In some implementations, the method 700 further comprises: for each of a plurality of reference fragment libraries built for a reference protein based on different algorithms, determining reference property values of a structural property of a plurality of reference fragments assigned by each reference fragment library to a reference residue position of the reference protein; determining a true property value of the structural property of the reference protein at the reference residue position; determining a difference between the reference property values and the true property value; and selecting, based on the respective differences determined for the plurality of reference fragment libraries, a target algorithm from the different algorithms for building the fragment library for the target protein.
As seen from the above description, the solution for protein structure prediction according to the implementations of the present disclosure can utilize structural information of the fragment library to complement and complete information used in protein structure prediction. In this way, the accuracy of protein structure prediction may be improved.
Some example implementations of the present disclosure are listed below.
In one aspect, the present disclosure provides a computer-implemented method.

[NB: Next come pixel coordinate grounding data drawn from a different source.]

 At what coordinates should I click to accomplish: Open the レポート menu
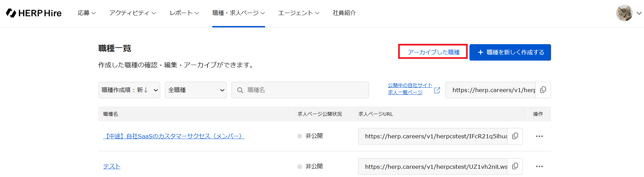(x=184, y=13)

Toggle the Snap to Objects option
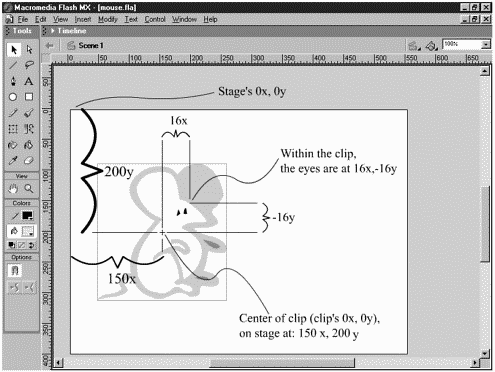click(14, 270)
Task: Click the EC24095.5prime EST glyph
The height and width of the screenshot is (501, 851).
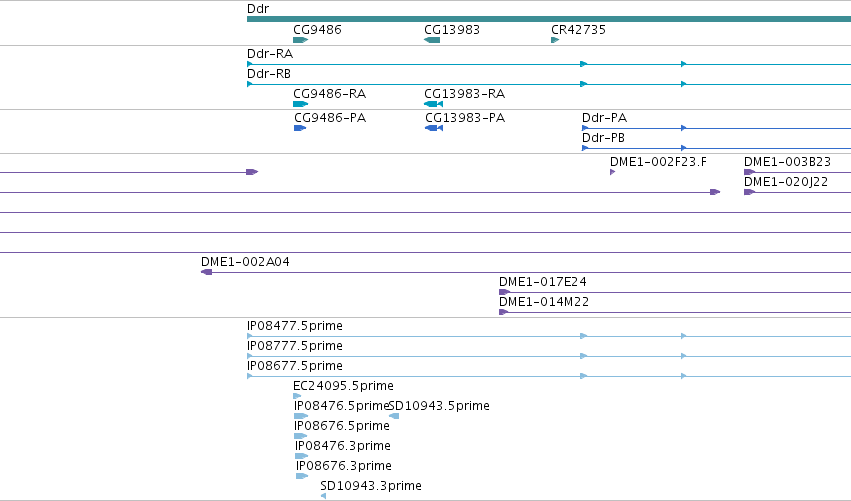Action: (x=297, y=396)
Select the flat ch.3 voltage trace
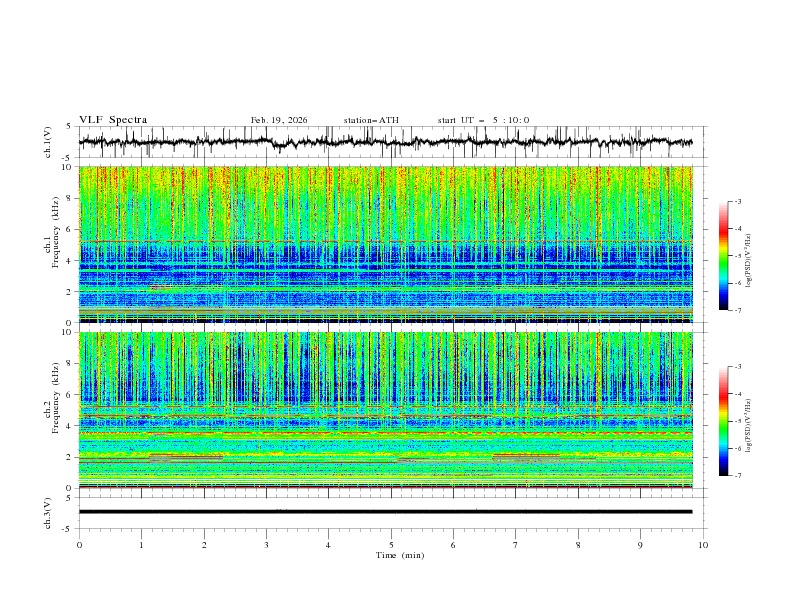 (390, 511)
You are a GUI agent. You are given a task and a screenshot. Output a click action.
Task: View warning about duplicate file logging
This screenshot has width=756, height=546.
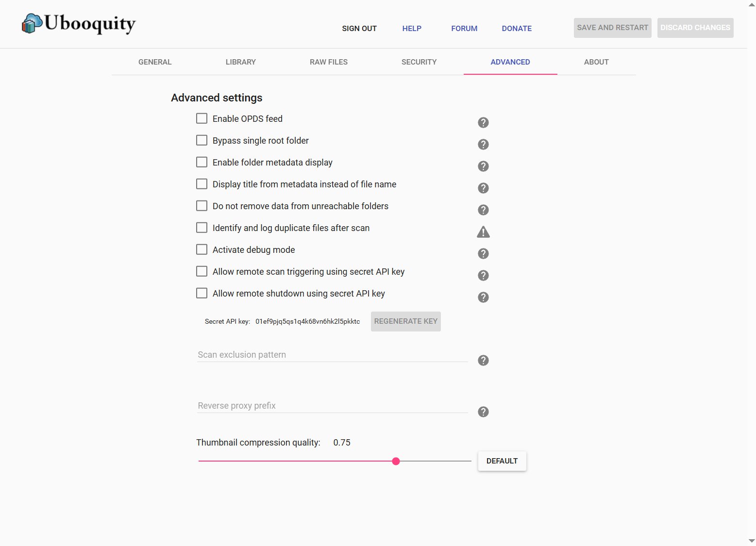(483, 232)
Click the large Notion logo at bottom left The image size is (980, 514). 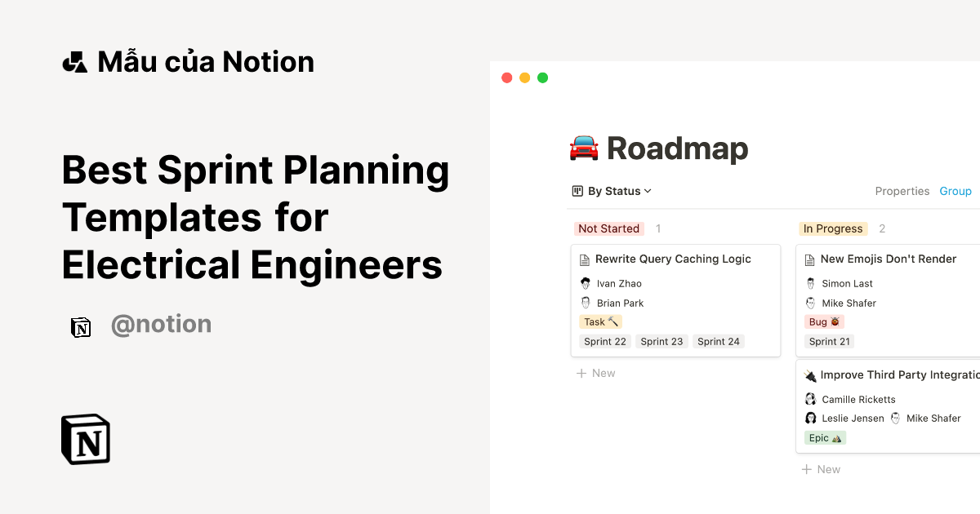(x=86, y=439)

The method comprises: determining, from a fragment library for a target protein, a plurality of fragments for each of a plurality of residue positions of the target protein, each fragment comprising a plurality of amino acid residues; generating, for each of the plurality of residue positions, a first feature representation of structures of the plurality of fragments; and determining a prediction of at least one of a structure and a structural property of the target protein based on the respective first feature representations generated for the plurality of residue positions.

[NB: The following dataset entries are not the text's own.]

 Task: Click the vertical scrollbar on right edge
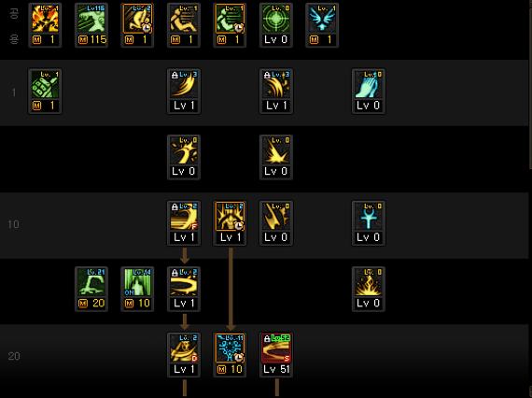[x=530, y=85]
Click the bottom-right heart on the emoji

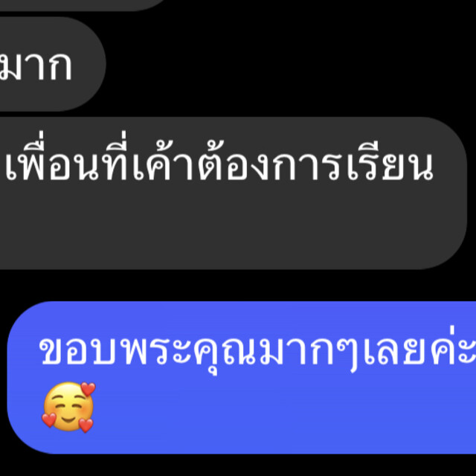[86, 425]
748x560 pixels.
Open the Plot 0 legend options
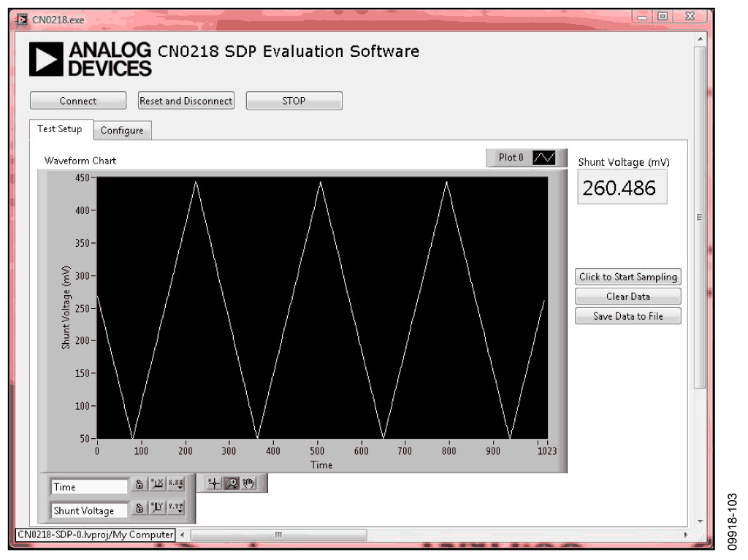click(x=511, y=158)
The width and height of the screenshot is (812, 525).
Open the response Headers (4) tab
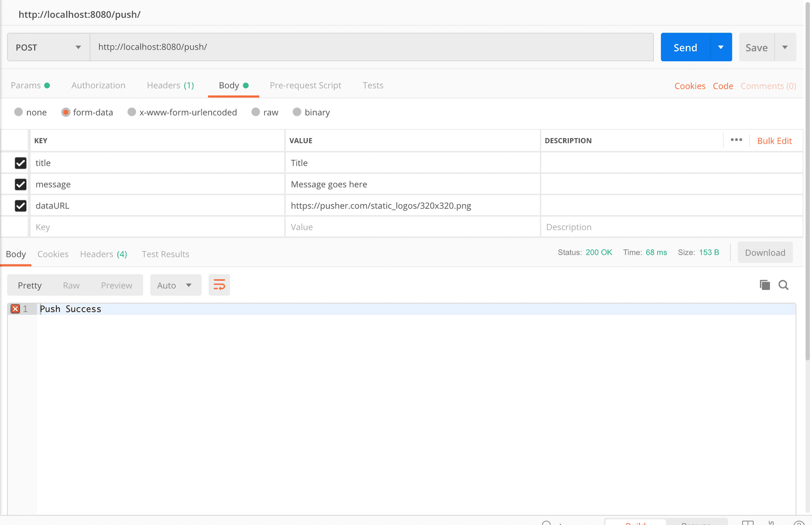click(104, 254)
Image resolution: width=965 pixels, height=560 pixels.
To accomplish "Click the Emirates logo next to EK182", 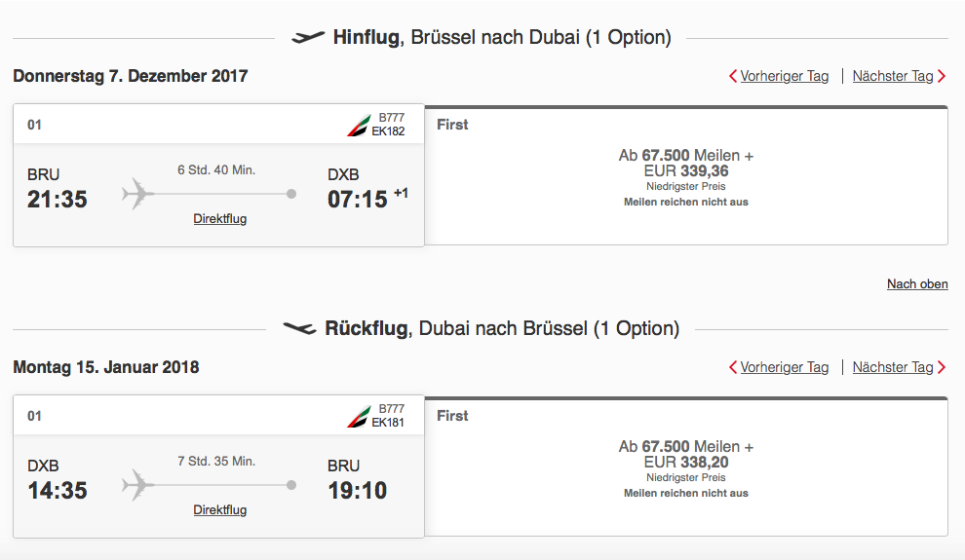I will click(x=359, y=126).
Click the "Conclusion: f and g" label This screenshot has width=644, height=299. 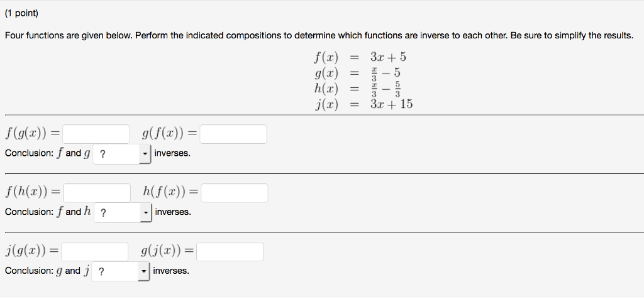point(48,153)
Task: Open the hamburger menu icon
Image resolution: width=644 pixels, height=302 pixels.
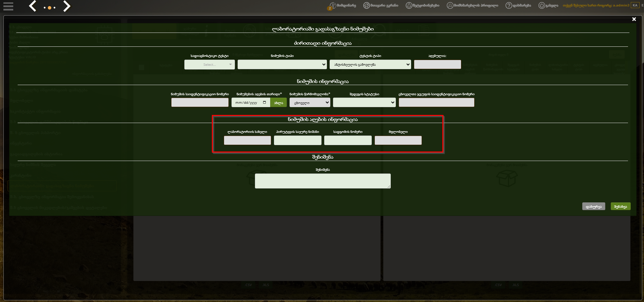Action: [x=8, y=6]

In some implementations, generating the first feature representation comprises: determining, for each residue position, a property value of a structural property of each fragment based on structures of the plurality of fragments; and determining, based on property values of the structural property of the plurality of fragments, a probability distribution of the structural property at the each residue position as the first feature representation.
In some implementations, determining the prediction of the structure of the target protein comprises: generating a potential function corresponding to the structural property based on the respective probability distributions at the plurality of residue positions; determining, based on the potential function, a target function of a structure prediction model for predicting a structure of a protein; and determining the prediction of the structure of the target protein by minimizing the target function according to the structure prediction model.
In some implementations, determining the plurality of fragments comprises: determining initial fragments assigned by the fragment library to each residue position; and generating, from the initial fragments, fragments with a predetermined number of residues as the plurality of fragments.
In some implementations, the structural property comprises at least one of: an angle between atoms of different types, an angle between atoms of the same type, or a distance between atoms of the same type.
In some implementations, generating the first feature representation comprises: determining, for each residue position, a plurality of structural properties of each fragment based on structures of the plurality of fragments; and determining the first feature representation by encoding the plurality of structural properties of each fragment of the plurality of fragments according to a trained feature encoder.
In some implementations, determining the prediction of the structural property of the target protein comprises: determining a second feature representation of an amino acid sequence of the target protein, the amino acid sequence indicating a reside type at each of the plurality of residue positions; and determining the prediction of the structural property of the target protein based on the respective first feature representations and second feature representations determined for the plurality of residue positions according to a trained property predictor.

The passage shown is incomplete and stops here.